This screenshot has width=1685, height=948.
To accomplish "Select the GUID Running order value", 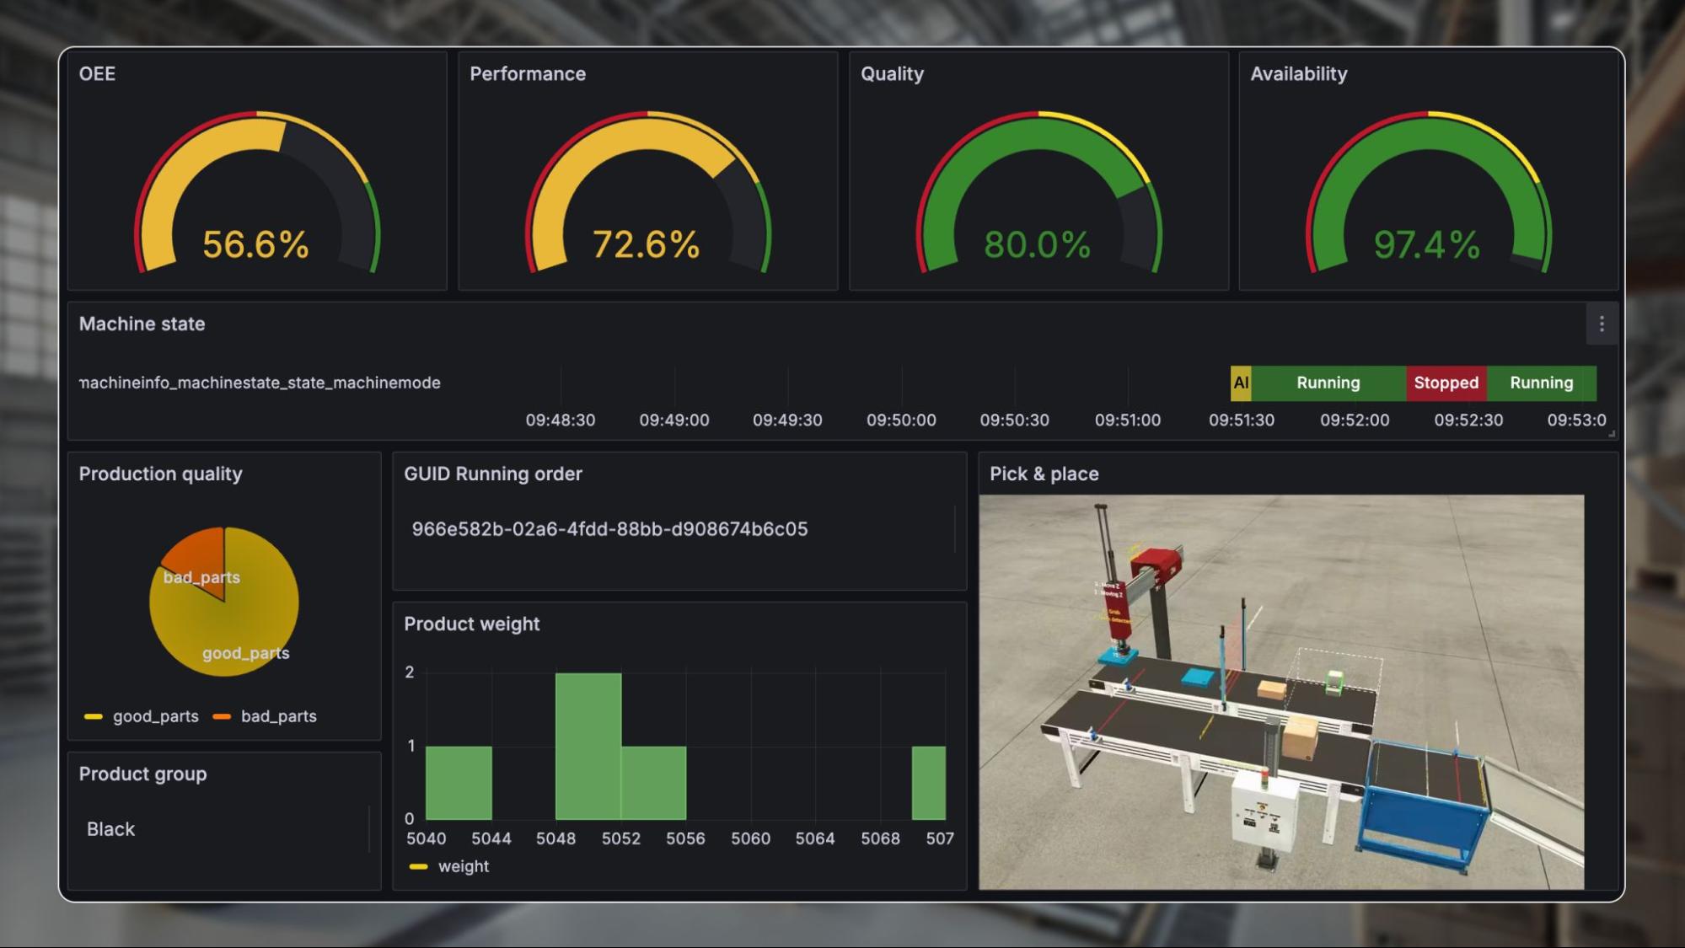I will [609, 529].
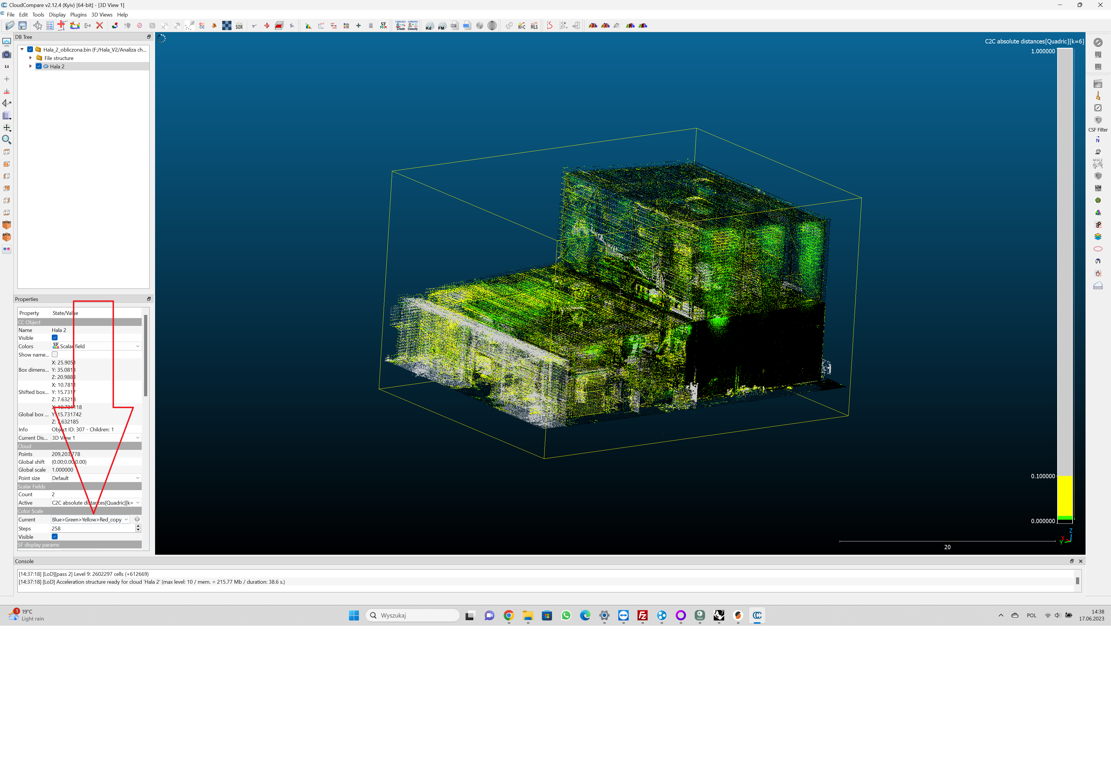The image size is (1111, 774).
Task: Toggle the Hala 2 cloud checkbox in DB Tree
Action: click(39, 66)
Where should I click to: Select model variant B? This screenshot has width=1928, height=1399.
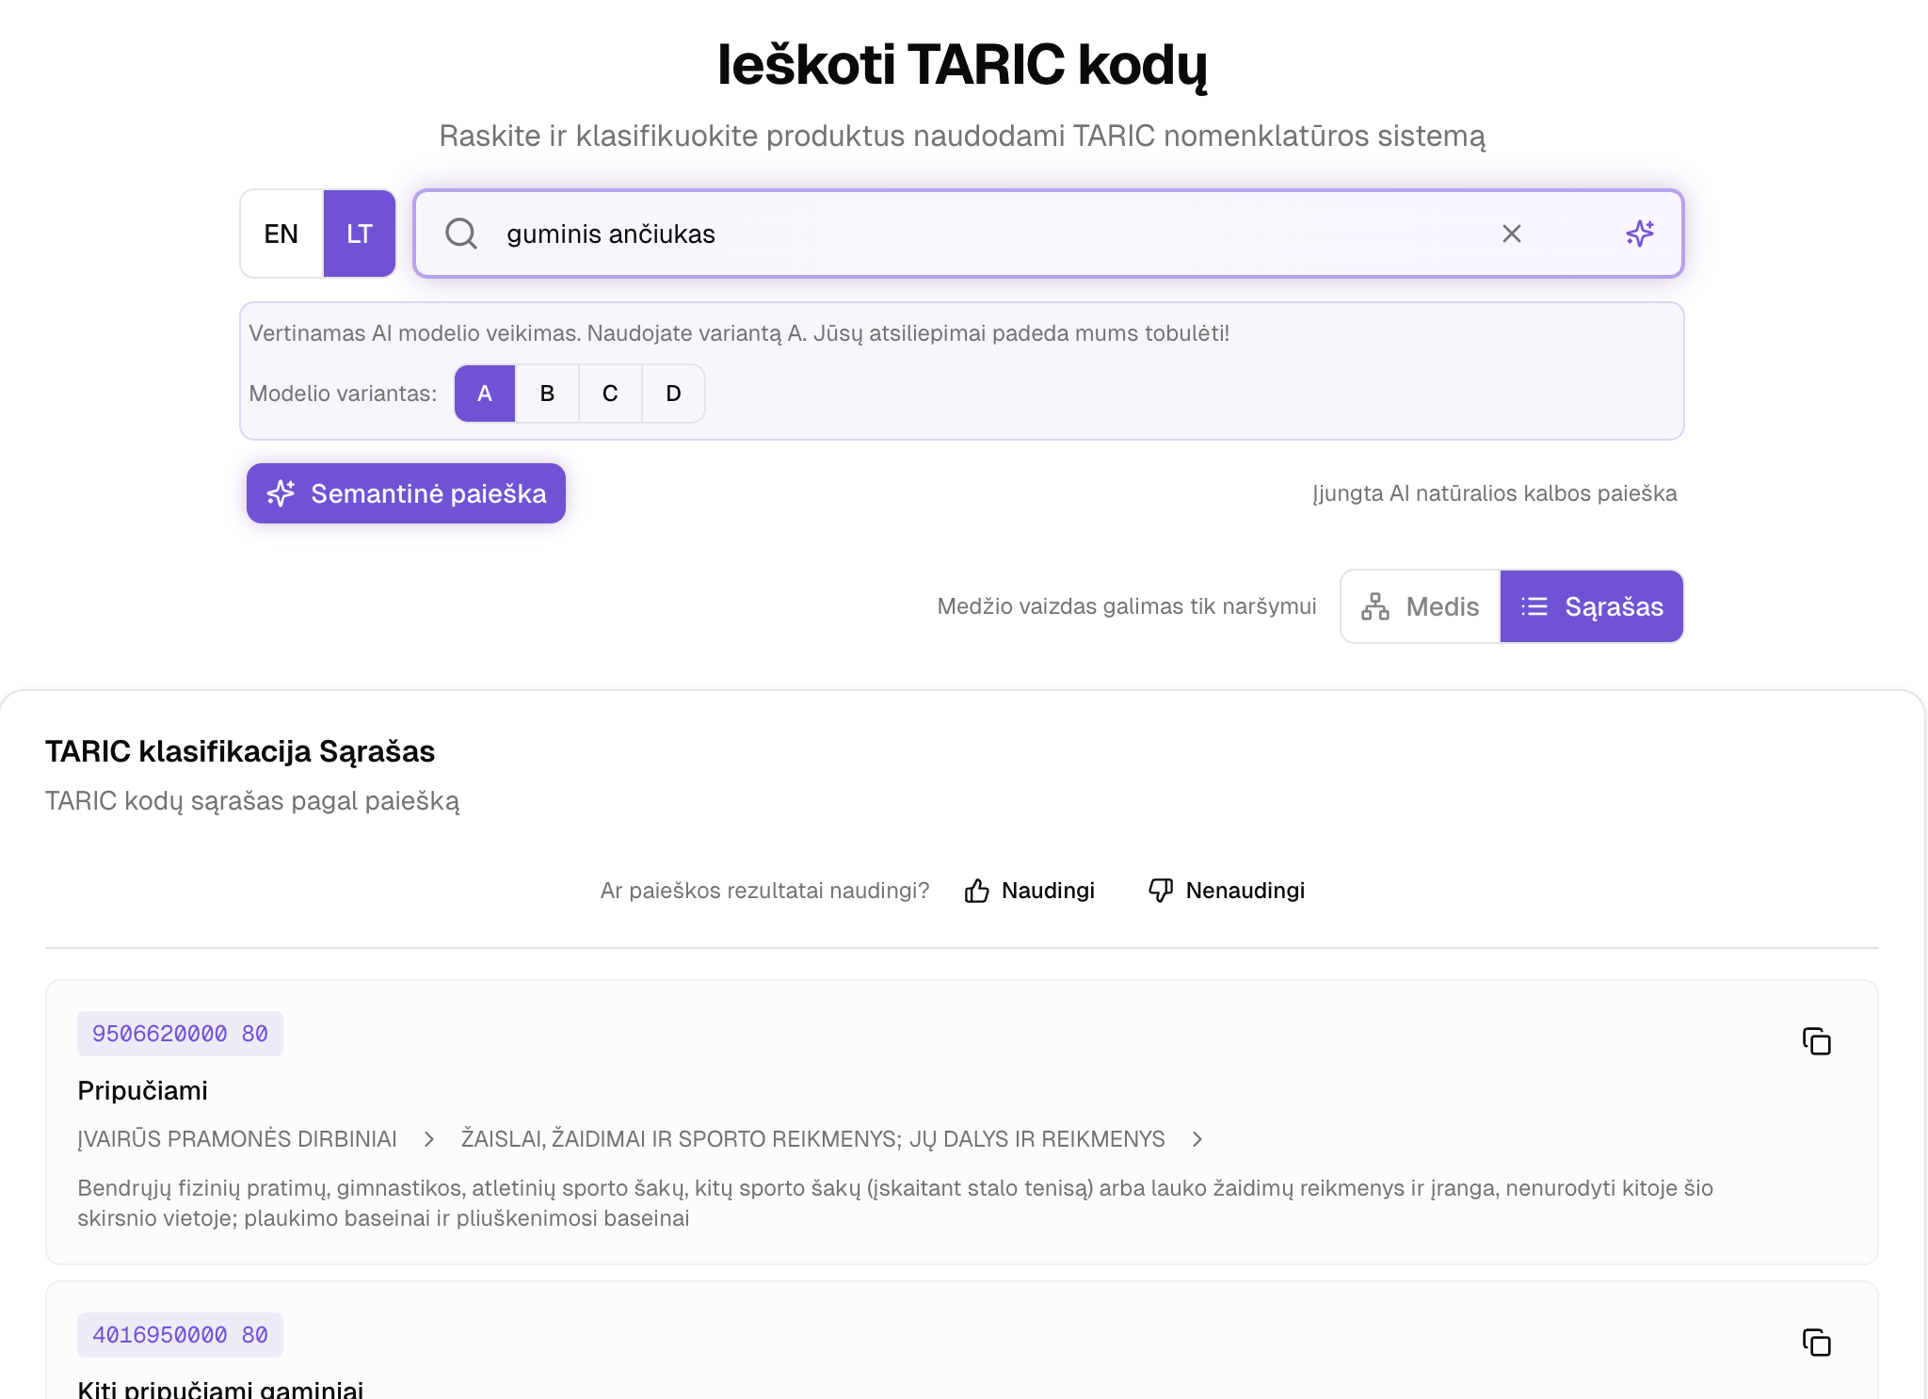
━━━━
• [PROBLEM TO SOLVE] Please give the number of lines in the data where "This" appears, without any other words.

• [EXERCISE SOLUTION] 2